Exercise inputs:
---

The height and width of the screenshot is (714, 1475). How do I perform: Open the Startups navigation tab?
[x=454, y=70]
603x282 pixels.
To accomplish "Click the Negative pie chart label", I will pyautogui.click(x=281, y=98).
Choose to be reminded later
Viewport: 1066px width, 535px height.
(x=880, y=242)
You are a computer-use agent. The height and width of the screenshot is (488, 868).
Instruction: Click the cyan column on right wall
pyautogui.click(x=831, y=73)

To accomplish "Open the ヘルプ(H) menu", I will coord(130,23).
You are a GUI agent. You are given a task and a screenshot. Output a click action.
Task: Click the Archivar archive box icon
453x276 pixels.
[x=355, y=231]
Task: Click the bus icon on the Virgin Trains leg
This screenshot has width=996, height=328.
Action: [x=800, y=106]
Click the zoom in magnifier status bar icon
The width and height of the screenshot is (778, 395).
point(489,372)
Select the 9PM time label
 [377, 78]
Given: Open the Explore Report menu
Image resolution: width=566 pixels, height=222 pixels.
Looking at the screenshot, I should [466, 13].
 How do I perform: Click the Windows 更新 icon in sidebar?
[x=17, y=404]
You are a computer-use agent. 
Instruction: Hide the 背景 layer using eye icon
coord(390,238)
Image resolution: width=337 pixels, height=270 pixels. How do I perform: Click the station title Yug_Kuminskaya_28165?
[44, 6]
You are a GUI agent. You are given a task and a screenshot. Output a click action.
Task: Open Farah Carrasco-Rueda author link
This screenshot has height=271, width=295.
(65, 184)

---

Given request: Please write out all the lines above again, switching every "Instruction" to "Command" and changing nothing else.

Written answer:
The height and width of the screenshot is (714, 1475). How do I perform: Open the Startups navigation tab?
[x=454, y=70]
603x282 pixels.
To accomplish "Click the Negative pie chart label", I will pyautogui.click(x=281, y=98).
Choose to be reminded later
Viewport: 1066px width, 535px height.
(x=880, y=242)
You are a computer-use agent. The height and width of the screenshot is (488, 868).
Command: Click the cyan column on right wall
pyautogui.click(x=831, y=73)

To accomplish "Open the ヘルプ(H) menu", I will coord(130,23).
You are a GUI agent. You are given a task and a screenshot. Output a click action.
Task: Click the Archivar archive box icon
453x276 pixels.
[x=355, y=231]
Task: Click the bus icon on the Virgin Trains leg
This screenshot has width=996, height=328.
Action: [x=800, y=106]
Click the zoom in magnifier status bar icon
The width and height of the screenshot is (778, 395).
point(489,372)
Select the 9PM time label
 [377, 78]
Given: Open the Explore Report menu
Image resolution: width=566 pixels, height=222 pixels.
Looking at the screenshot, I should [466, 13].
 How do I perform: Click the Windows 更新 icon in sidebar?
[x=17, y=404]
You are a computer-use agent. 
Command: Hide the 背景 layer using eye icon
coord(390,238)
Image resolution: width=337 pixels, height=270 pixels. How do I perform: Click the station title Yug_Kuminskaya_28165?
[44, 6]
You are a GUI agent. You are given a task and a screenshot. Output a click action.
Task: Open Farah Carrasco-Rueda author link
This screenshot has height=271, width=295.
(65, 184)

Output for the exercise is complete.